Researchers have discovered that hackers are spreading a new certificate stealer written in the AutoHotkey (AHK) scripting language as part of an ongoing campaign that began in early 2020.
Customers of financial institutions in the United States and Canada are the main targets of this attack, especially against banks such as Scotiabank, Royal Bank of Canada, HSBC, Alterna Bank, Capital One Bank, Manulife and EQ Bank, with the purpose of stealing users The bank card number and password, and an Indian bank: Indian Industrial Credit Investment Bank.
AutoHotkey is an open source custom scripting language for Microsoft Windows, designed to provide simple hot keys for macro creation and software automation, allowing users to automate repetitive tasks in any Windows application.
The multi-stage infection chain started with an Excel file with malware embedded in the Visual Basic for Applications (VBA) AutoOpen macro, which was then used to pass a legitimate portable AHK script compiler executable file (“adb.exe”). “) Delete and execute the downloader client script (“adb.ahk”).
The downloader client script is also responsible for achieving persistence, analyzing victims, and downloading and running additional AHK scripts from command and control (C&C) servers located in the United States, the Netherlands, and Sweden.
The difference between this malware is that instead of receiving commands directly from the C&C server, it downloads and executes AHK scripts to complete different tasks.
Trend Micro researchers stated in an analysis report :
“By doing this, the attacker can decide to upload specific scripts to implement customized tasks for each user or user group. This also prevents the main components from being disclosed, especially to other researchers or sandboxes.”

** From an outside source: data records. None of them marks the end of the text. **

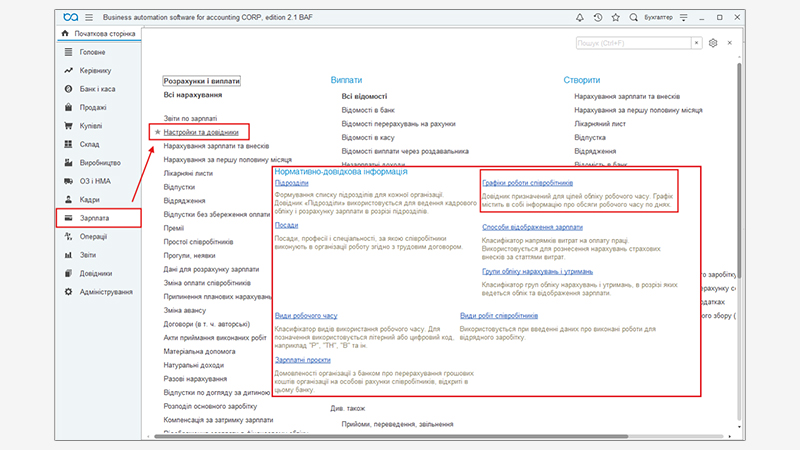Open the notifications bell icon
Screen dimensions: 800x450
coord(578,17)
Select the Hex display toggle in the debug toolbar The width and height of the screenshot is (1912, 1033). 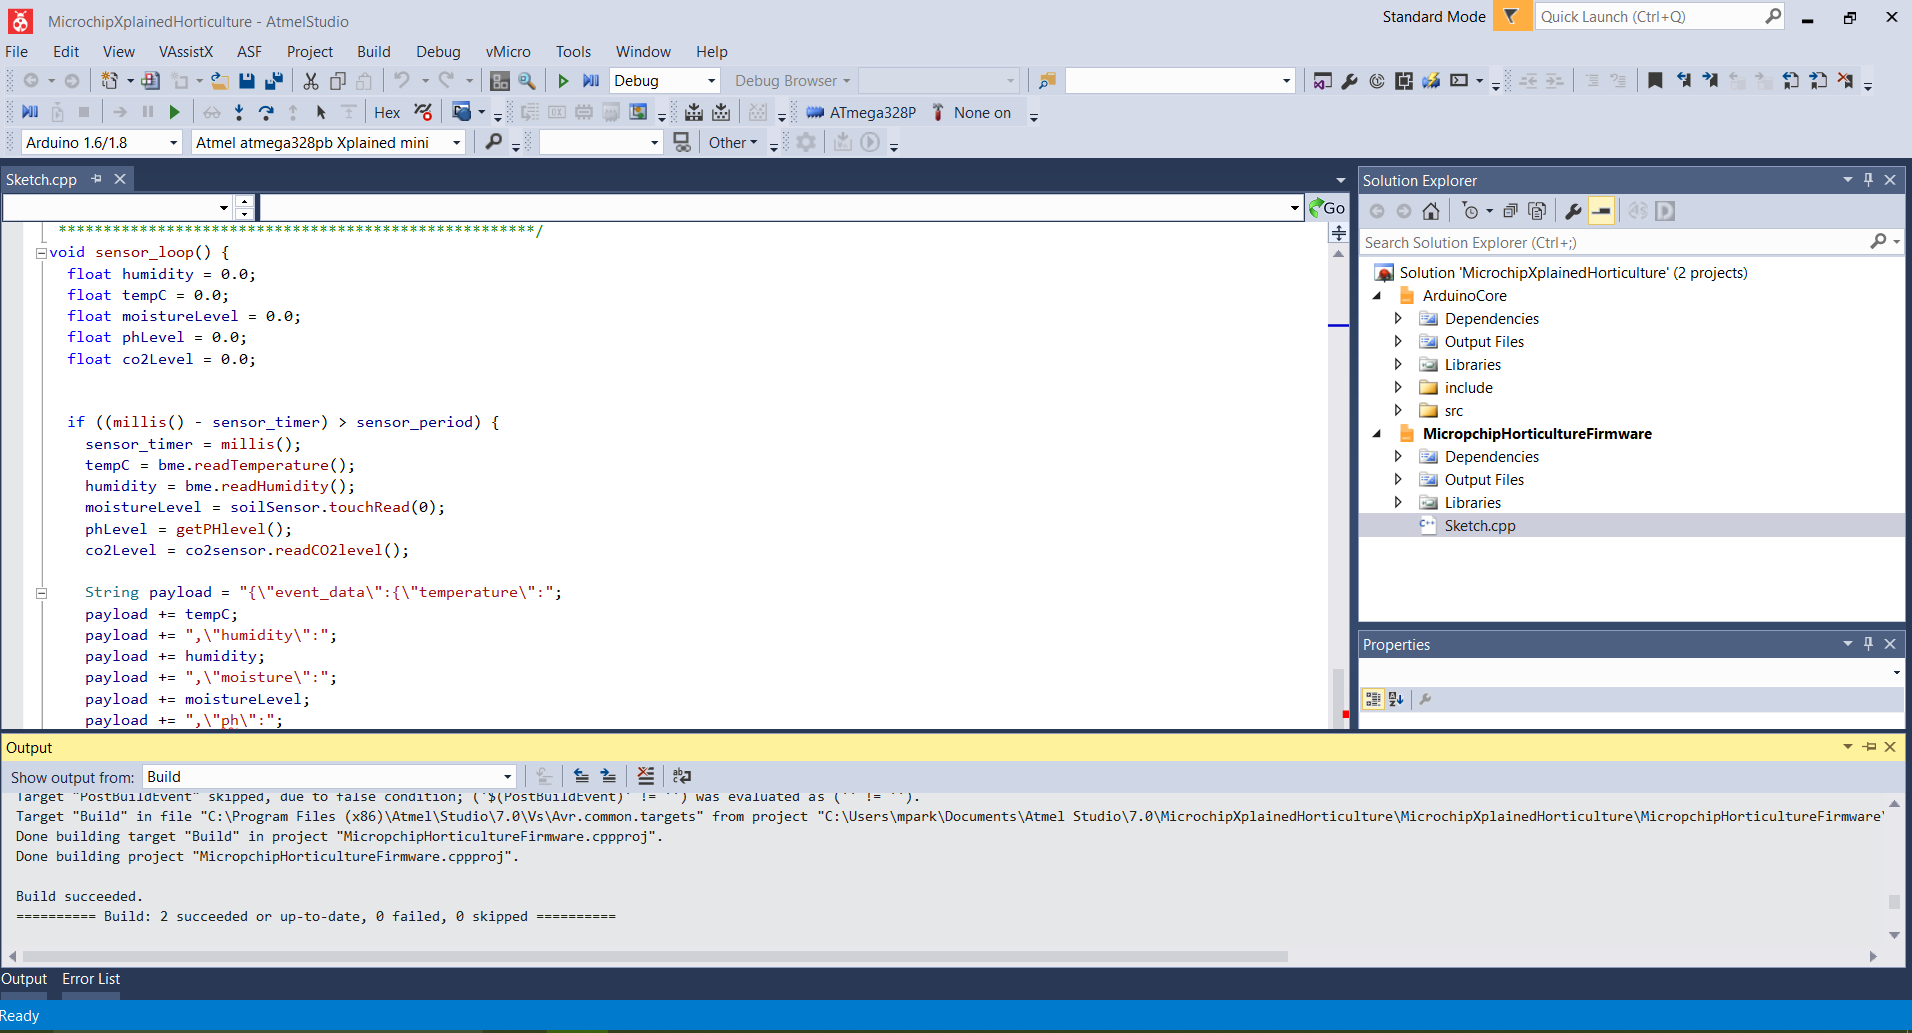pyautogui.click(x=386, y=112)
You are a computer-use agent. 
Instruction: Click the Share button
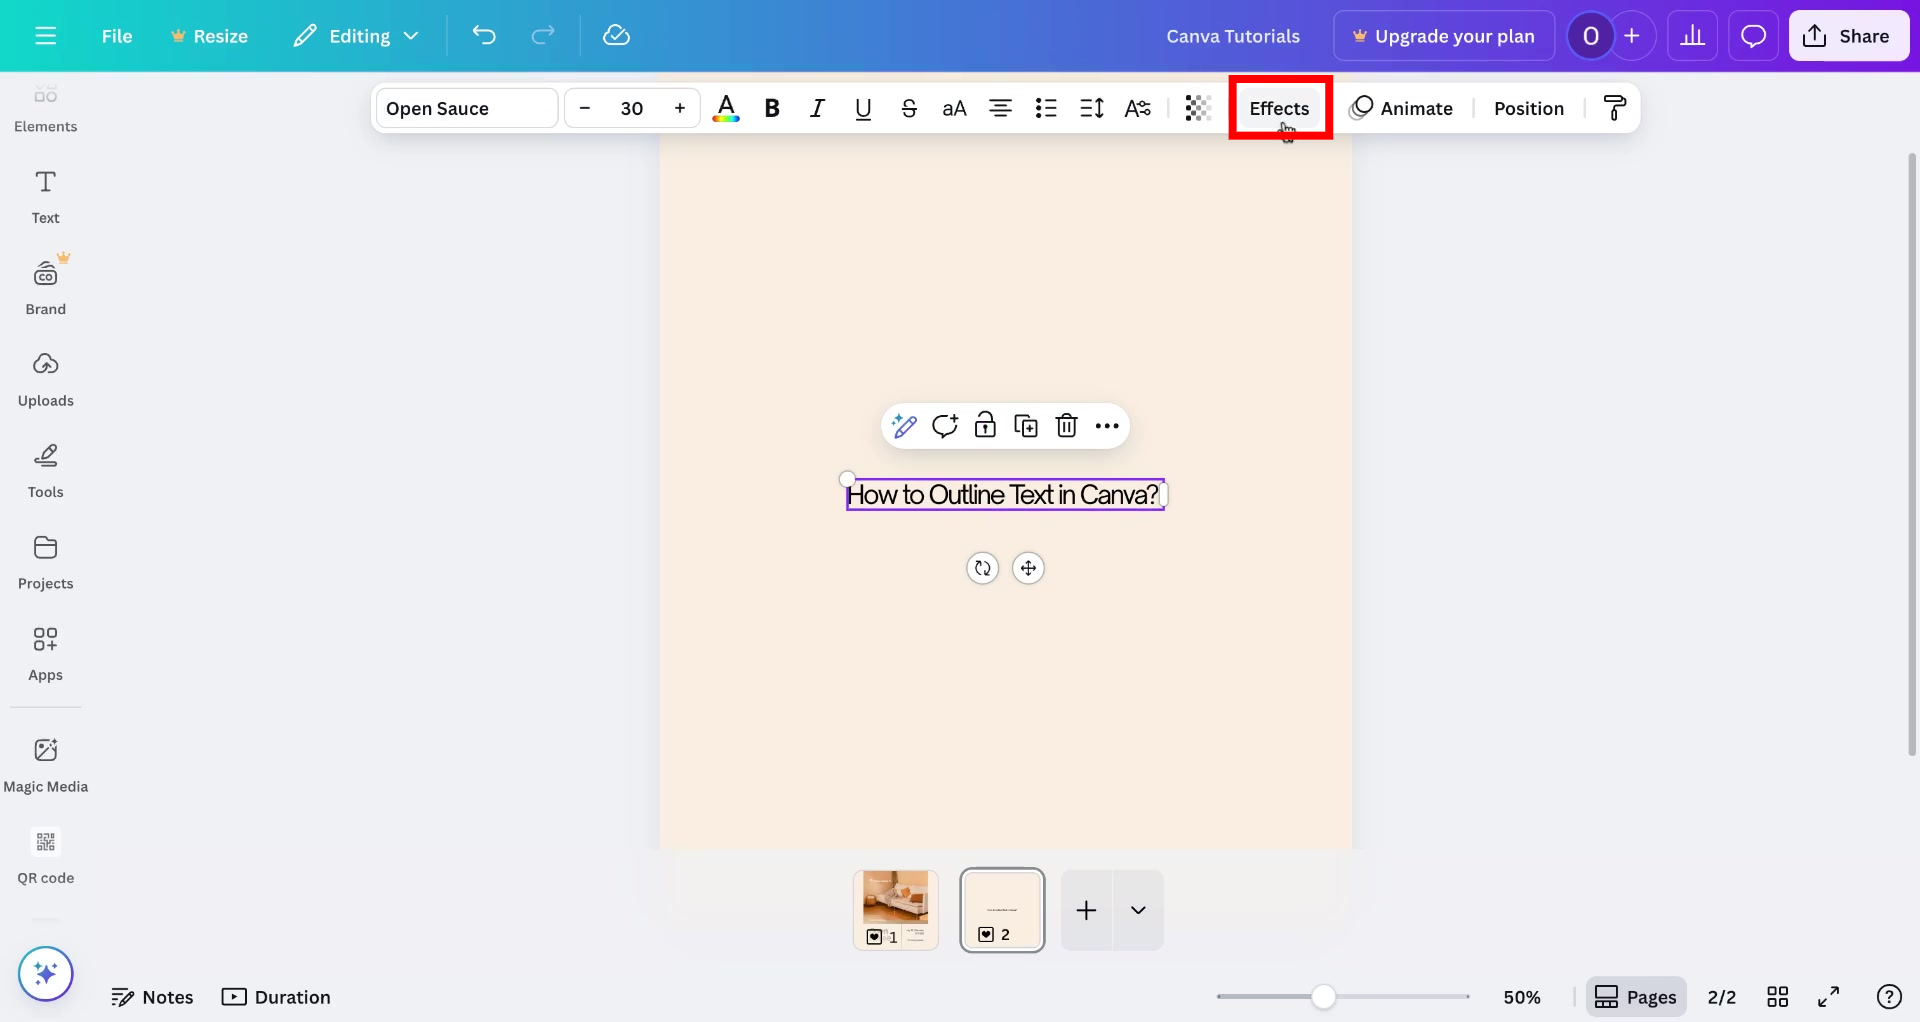[x=1848, y=35]
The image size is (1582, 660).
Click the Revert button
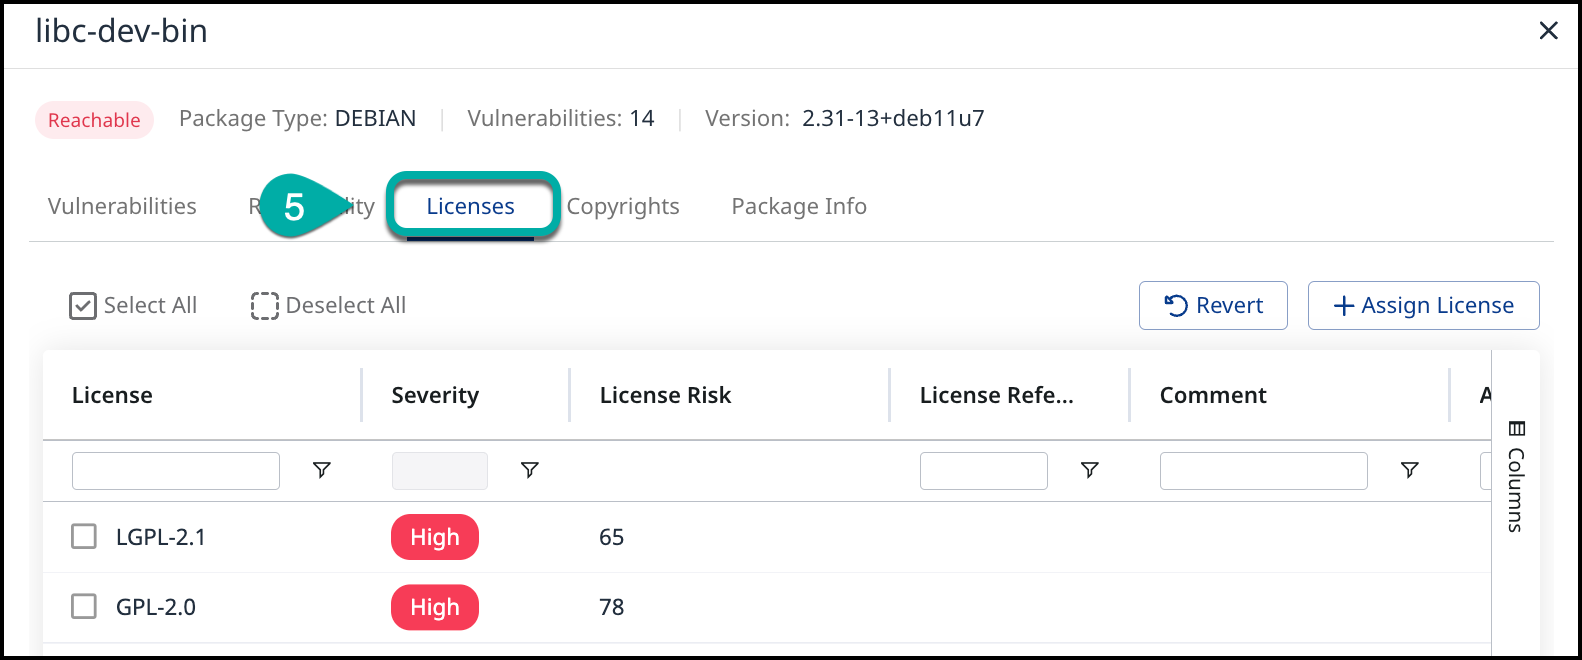(1212, 306)
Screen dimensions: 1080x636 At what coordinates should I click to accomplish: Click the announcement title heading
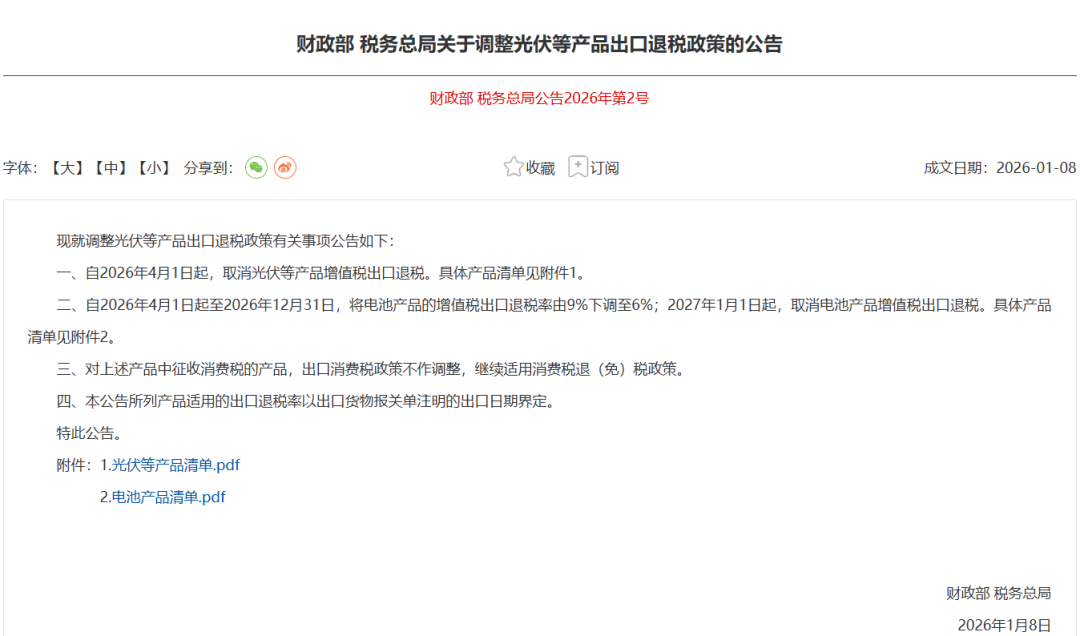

The most important one is a certificate stealing program that targets various browsers, such as Google Chrome, Opera, Microsoft Edge, etc. After the installation is complete, the attacker will also try to download the SQLite module (“sqlite3.dll”) on the infected computer and use the module to execute SQL queries on the SQLite database in the browser’s application folder.
In the last step, the attacker collects and decrypts the credentials from the browser, and expands the information to the C&C server in plain text via an HTTP POST request.
Researchers have noticed that the malware components are “organized at the code level,” and the suggested instructions (written in Russian) may mean the “hiring hackers” organization behind the creation of the attack chain and offering it to others as a service.
The researchers concluded:
“By using scripting languages that lack a built-in compiler in the victim’s operating system, loading malicious components to complete various tasks, and frequently changing the C&C server, attackers have been able to hide their attack intentions in the sandbox.”